Malgré les menaces et les reculs dans l’esprit, la trajectoire de la décarbonation européenne ne semble pour le moment pas affectée par les attaques sur le Green Deal. Le mix énergétique européen reste très diversifié mais en forte mutation.

Les énergies fossiles (gaz, charbon, pétrole) représentent encore une part significative de la consommation finale, mais leur poids diminue au profit des renouvelables, comme le montre le rapport Ember sur l’année 2024. L’UE a fortement développé l’éolien et le solaire, qui couvrent désormais une part croissante de la production électrique, tandis que l’hydroélectricité reste stable.  

Le nucléaire joue un rôle clé dans certains pays (France, Belgique, Hongrie), assurant une production bas-carbone constante. L’efficacité énergétique progresse lentement, et le stockage ainsi que les réseaux intelligents peinent à absorber l’intermittence des renouvelables. La dépendance aux importations de gaz, notamment russe, reste évidemment un défi majeur pour la sécurité énergétique (ES 29/9/25).
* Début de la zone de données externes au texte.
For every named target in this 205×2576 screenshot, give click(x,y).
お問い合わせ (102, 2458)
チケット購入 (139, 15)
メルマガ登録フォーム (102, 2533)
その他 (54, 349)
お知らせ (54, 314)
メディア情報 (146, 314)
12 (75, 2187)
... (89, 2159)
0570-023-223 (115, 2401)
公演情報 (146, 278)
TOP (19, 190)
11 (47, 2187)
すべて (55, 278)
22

Certes, les investissements de l’UE dans les énergies fossiles diminuent mais ils persistent, comme le montre le rapport de l’EEA : entre 2015 et 2025, ils ont chuté de 32 %. Pourtant, en 2025, les flux vers le charbon et le gaz repartent à la hausse, soulignant la dépendance durable de l’Europe aux infrastructures fossiles.

Un exemple supplémentaire des contradictions énergétiques dans lesquelles l’UE se retrouve pour des raisons géopolitiques : récemment, la Grèce, Chypre et Israël ont relancé leur coopération énergétique stratégique, soutenue activement par les États-Unis. Via le format “3+1” lors d’un sommet ministériel en novembre à Athènes, les quatre pays se sont engagés à renforcer la sécurité énergétique en Méditerranée orientale, diversifier les approvisionnements et réduire la dépendance vis‑à‑vis d’acteurs qualifiés de “malsains”. Ils soutiennent des projets d’interconnexion, notamment le corridor Inde-Moyen-Orient-Europe, et évoquent la création d’un “Energy Center” méditerranéen. Dans ce cadre, la construction d’un gazoduc reliant Israël à l’Europe via Chypre et la Grèce, avec un rôle accru des États-Unis, revient sur la table.

Le renforcement des corridors gaziers israélo‑chyprio‑gréco‑américains permet à l’UE de diversifier ses importations, réduisant sa dépendance aux hydrocarbures russes. Cela pourrait limiter l’influence stratégique de Moscou en Méditerranée orientale et met sous pression ses projets gaziers vers l’Europe.

Mais comme le dit l’expert JM Jancovici à propos d’un rapport du Shift Project sur la « double contrainte carbone » : l’Europe doit décarboner non seulement pour le climat, mais aussi pour sécuriser ses approvisionnements énergétiques. La dépendance aux importations, en déclin futur, rend la transition énergétique essentielle pour éviter des perturbations économiques et sociales.

 Le rapport du Shift est clair : seule la décarbonation fera la souveraineté de l’Europe. Pas les énergies fossiles.